• JOBS:
(a) According to the passage about Sidney Blumenthal, in what year did Hillary Clinton use the term "vast right-wing conspiracy"?
(b) From the passage about Sidney Blumenthal, copy word for word the part that opens with the words containing "Peter Dreier, who" and closes with "the McCarthy era.".

• PROVIDED PASSAGE:
============

Peter Dreier, who gets the material via a forward, explains how it works:
Former journalist Sidney Blumenthal has been widely credited with coining the term "vast right-wing conspiracy" used by Hillary Clinton in 1998 to describe the alliance of conservative media, think tanks, and political operatives that sought to destroy the Clinton White House where he worked as a high-level aide. A decade later, and now acting as a senior campaign advisor to Senator Clinton, Blumenthal is exploiting that same right-wing network to attack and discredit Barack Obama. And he's not hesitating to use the same sort of guilt-by-association tactics that have been the hallmark of the political right dating back to the McCarthy era.

============

• LISTED RECORDS:

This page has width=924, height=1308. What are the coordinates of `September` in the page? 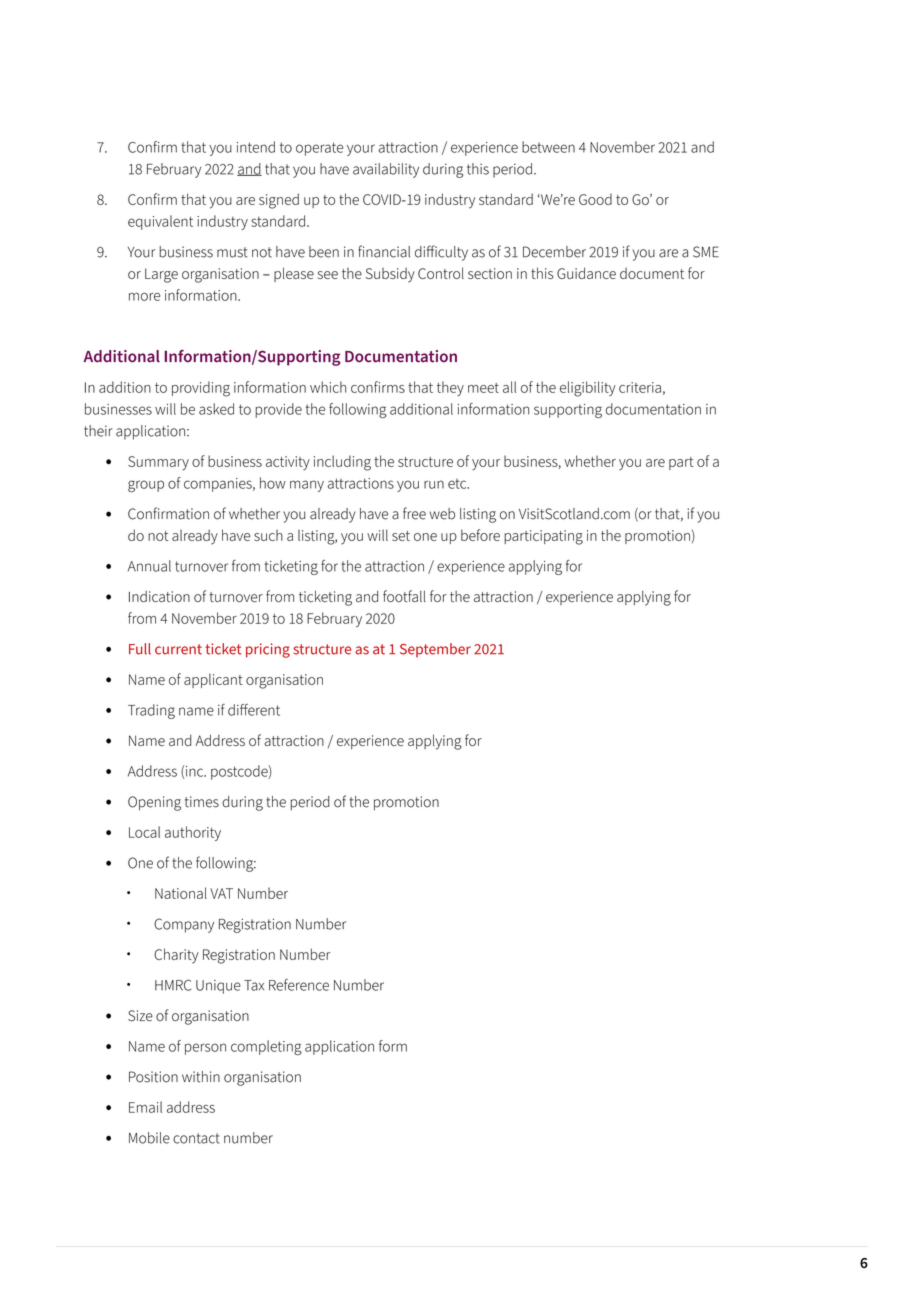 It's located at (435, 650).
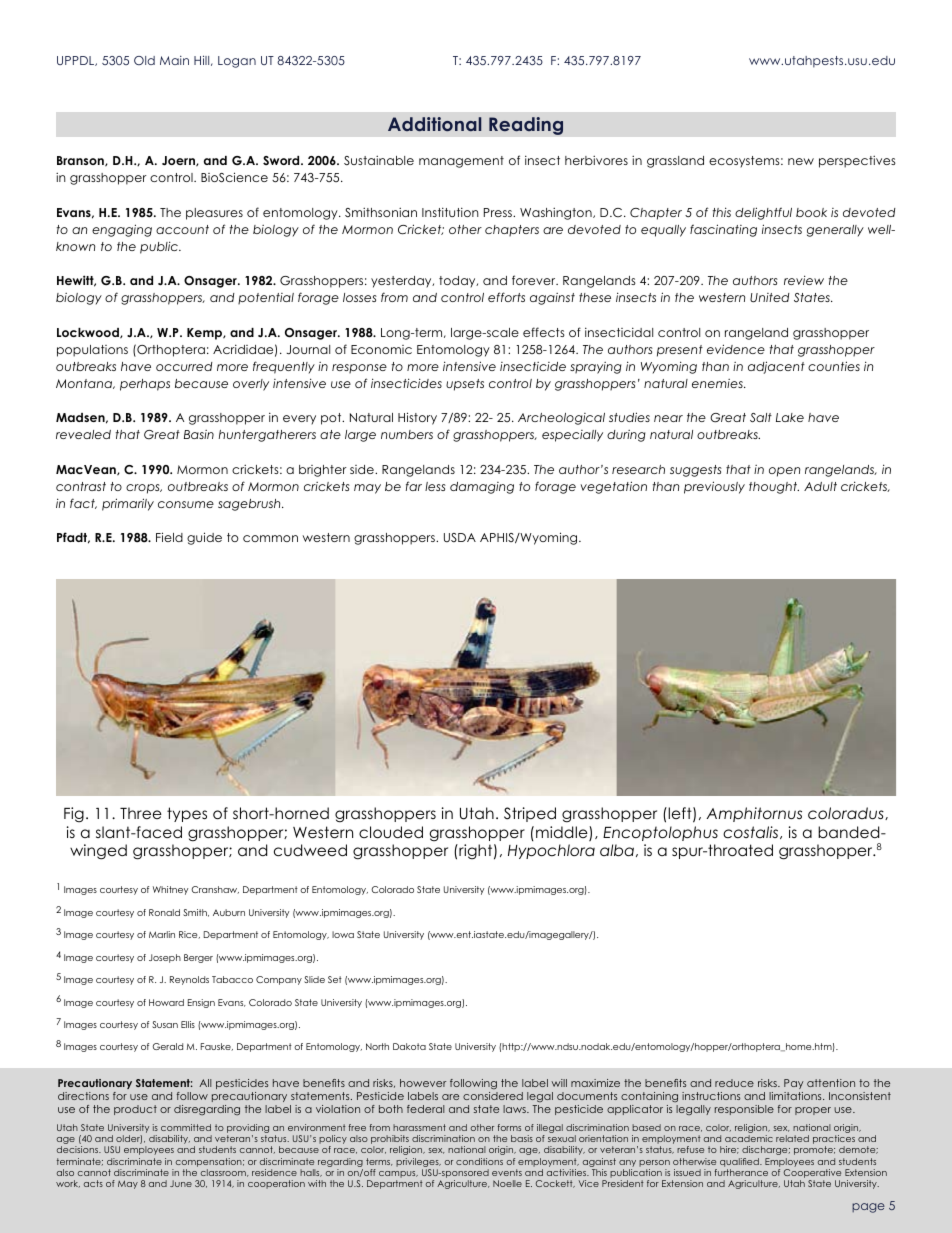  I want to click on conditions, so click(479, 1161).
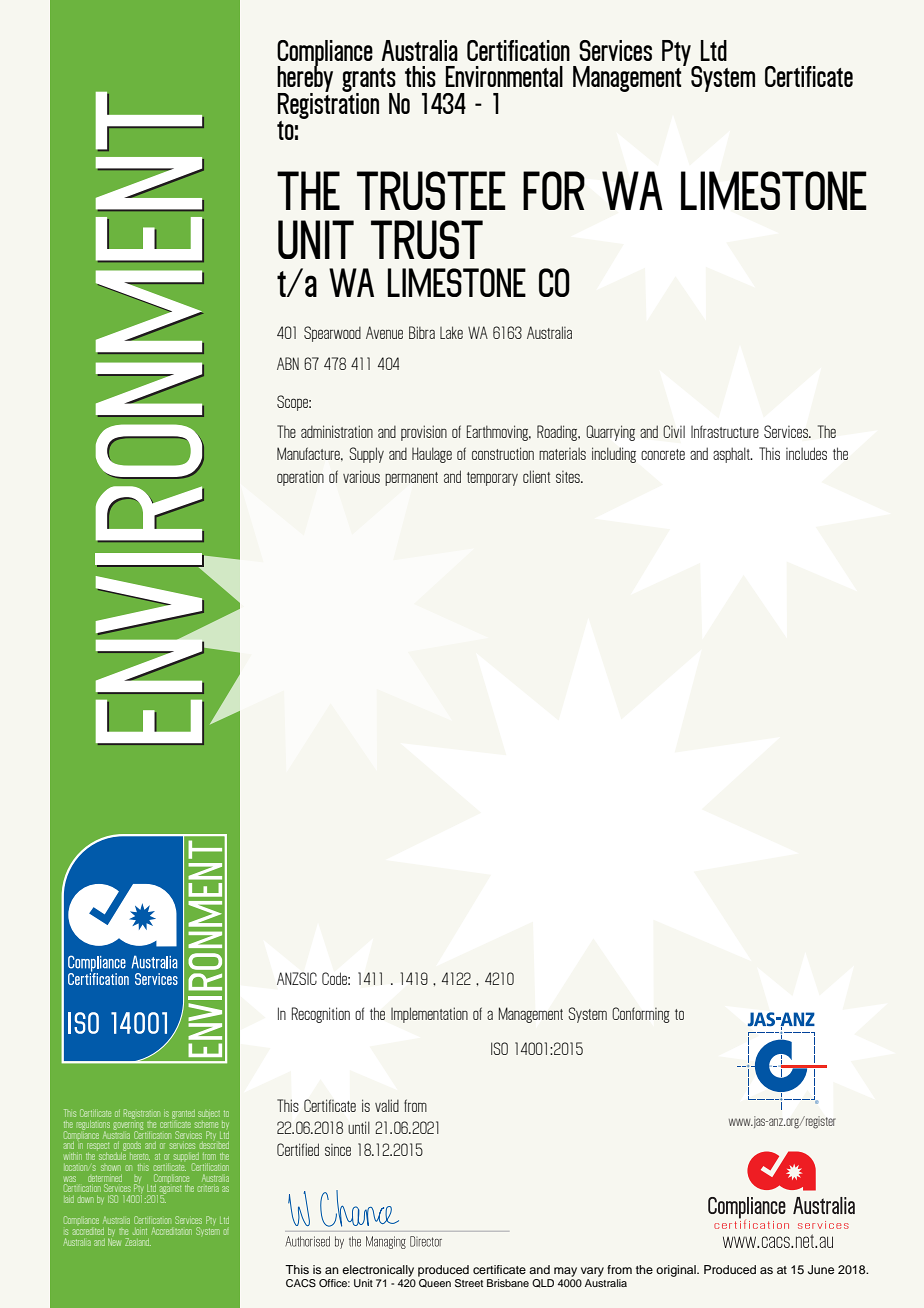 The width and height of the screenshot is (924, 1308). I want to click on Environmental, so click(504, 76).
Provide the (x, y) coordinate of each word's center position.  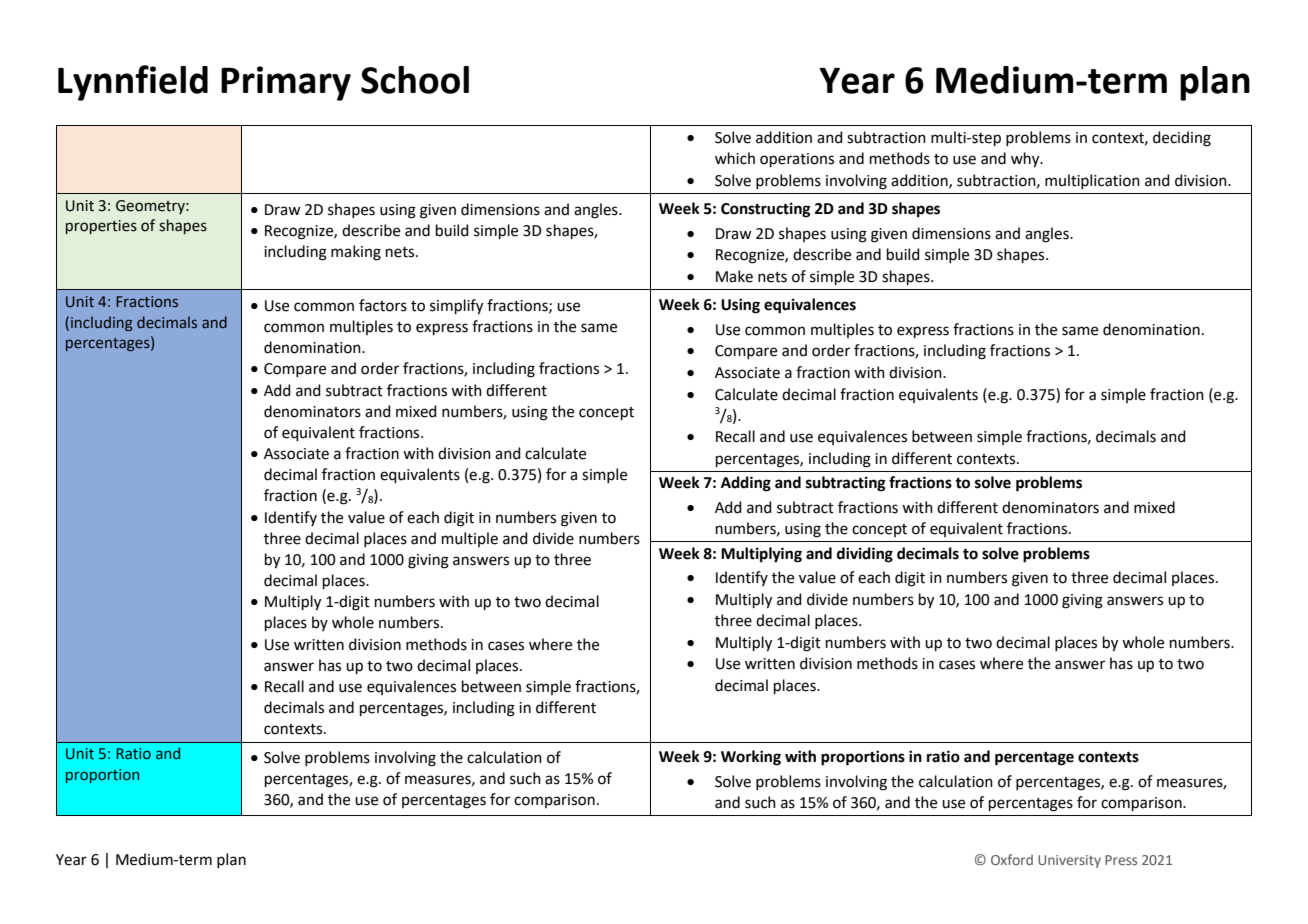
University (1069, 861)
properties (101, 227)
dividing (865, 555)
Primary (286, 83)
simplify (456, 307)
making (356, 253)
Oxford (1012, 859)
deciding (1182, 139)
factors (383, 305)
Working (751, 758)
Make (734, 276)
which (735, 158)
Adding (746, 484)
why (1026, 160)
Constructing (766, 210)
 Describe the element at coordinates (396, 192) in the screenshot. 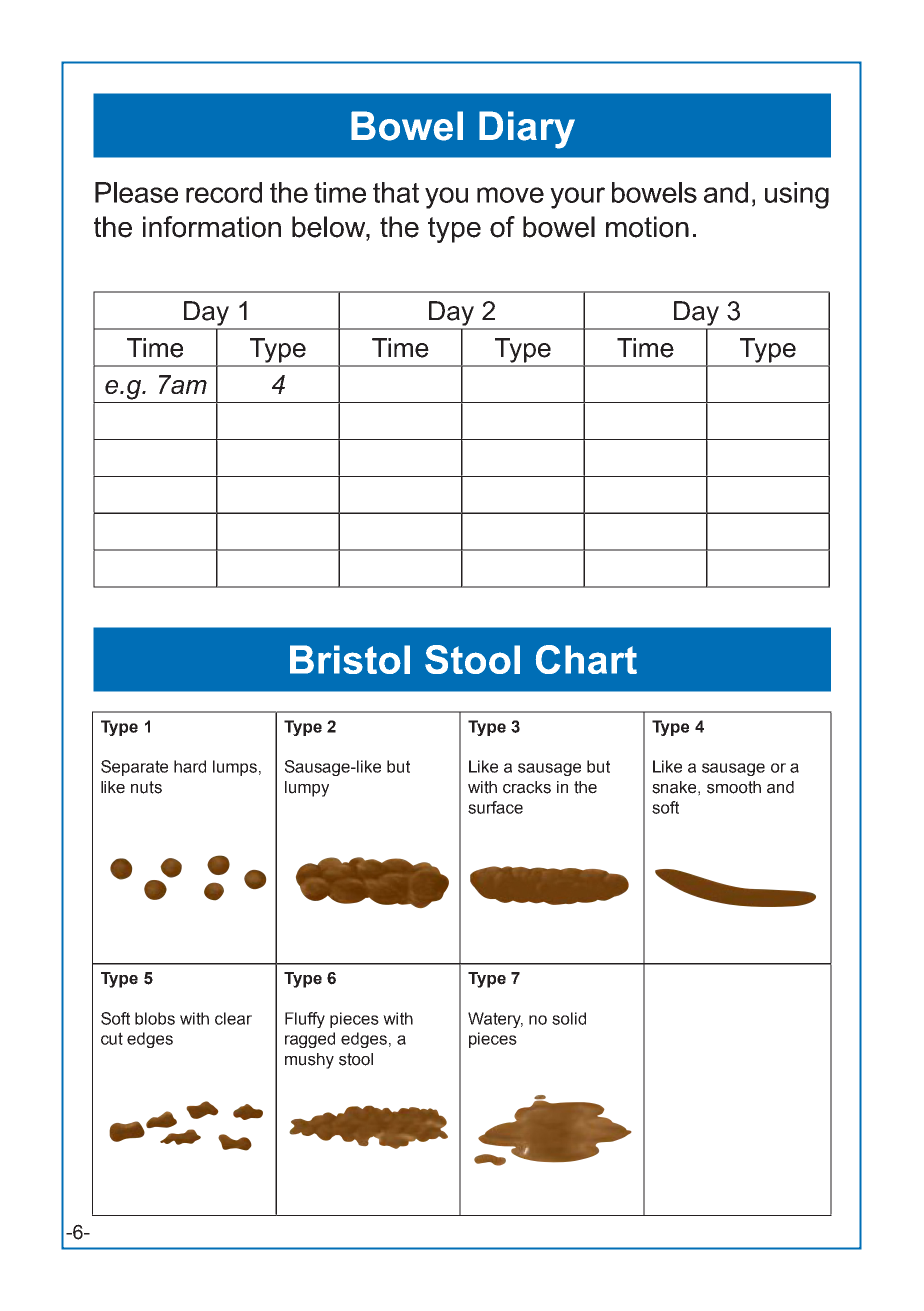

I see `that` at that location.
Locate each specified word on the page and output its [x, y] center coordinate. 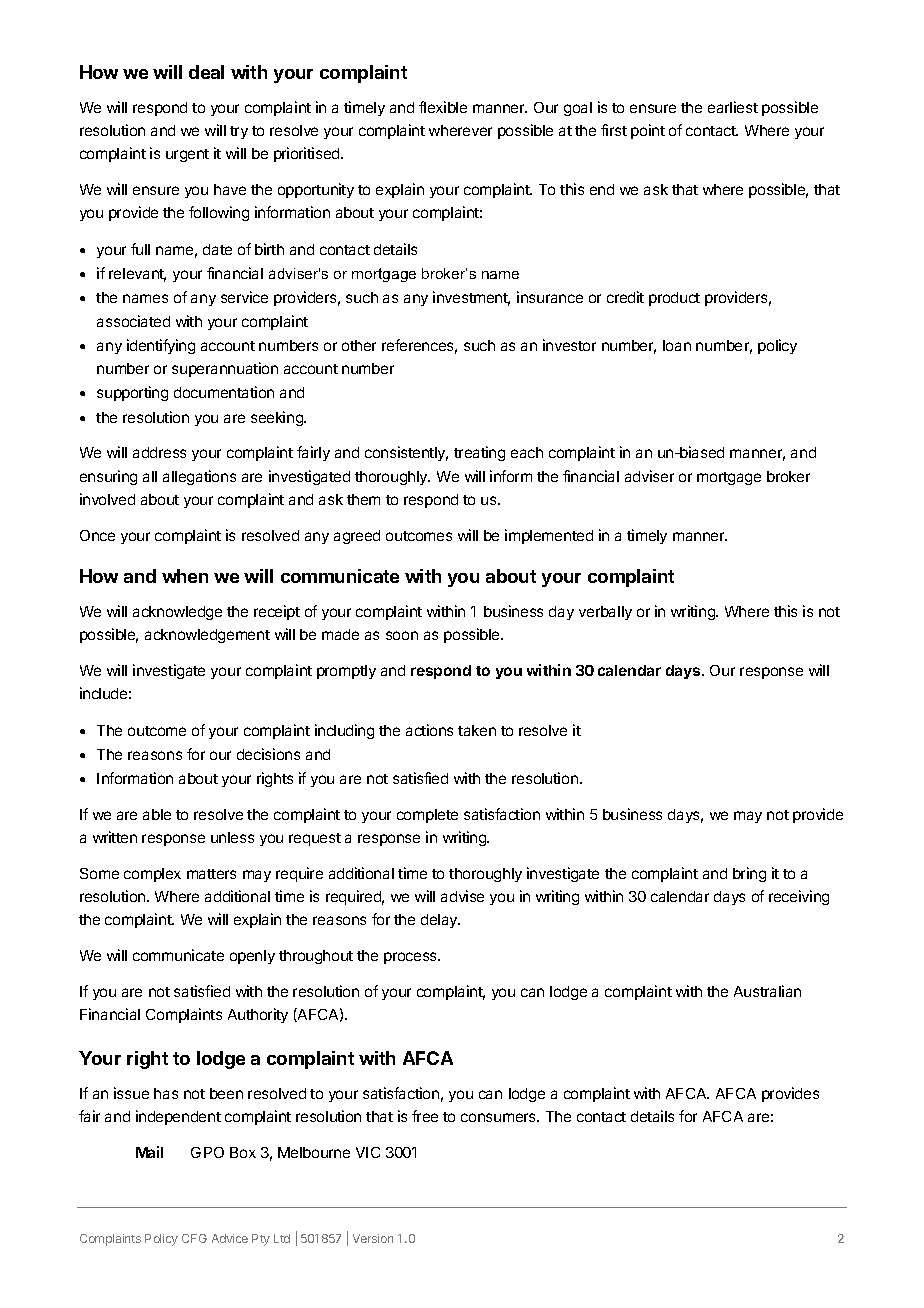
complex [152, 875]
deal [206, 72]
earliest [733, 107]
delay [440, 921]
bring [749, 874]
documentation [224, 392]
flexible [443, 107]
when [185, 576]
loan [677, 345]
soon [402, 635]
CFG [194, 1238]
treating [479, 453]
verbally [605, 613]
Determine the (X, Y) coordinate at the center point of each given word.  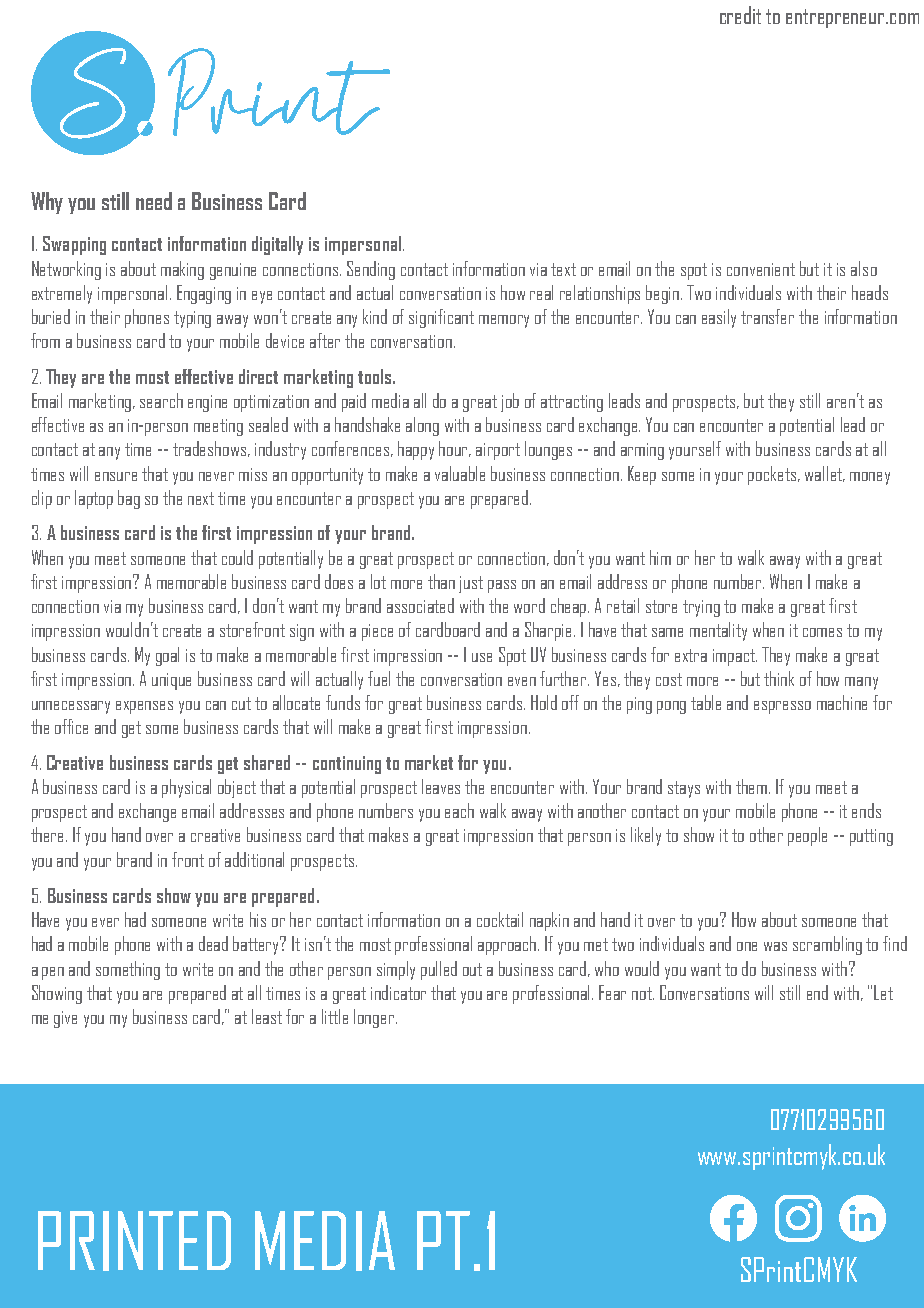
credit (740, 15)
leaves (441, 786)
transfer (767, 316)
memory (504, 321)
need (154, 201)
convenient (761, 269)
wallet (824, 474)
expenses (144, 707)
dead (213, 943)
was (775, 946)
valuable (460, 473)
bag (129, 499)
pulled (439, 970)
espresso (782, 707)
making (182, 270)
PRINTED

============

• SOLVED PROBLEMS:
(a) 1998

(b)
Peter Dreier, who gets the material via a forward, explains how it works:
Former journalist Sidney Blumenthal has been widely credited with coining the term "vast right-wing conspiracy" used by Hillary Clinton in 1998 to describe the alliance of conservative media, think tanks, and political operatives that sought to destroy the Clinton White House where he worked as a high-level aide. A decade later, and now acting as a senior campaign advisor to Senator Clinton, Blumenthal is exploiting that same right-wing network to attack and discredit Barack Obama. And he's not hesitating to use the same sort of guilt-by-association tactics that have been the hallmark of the political right dating back to the McCarthy era.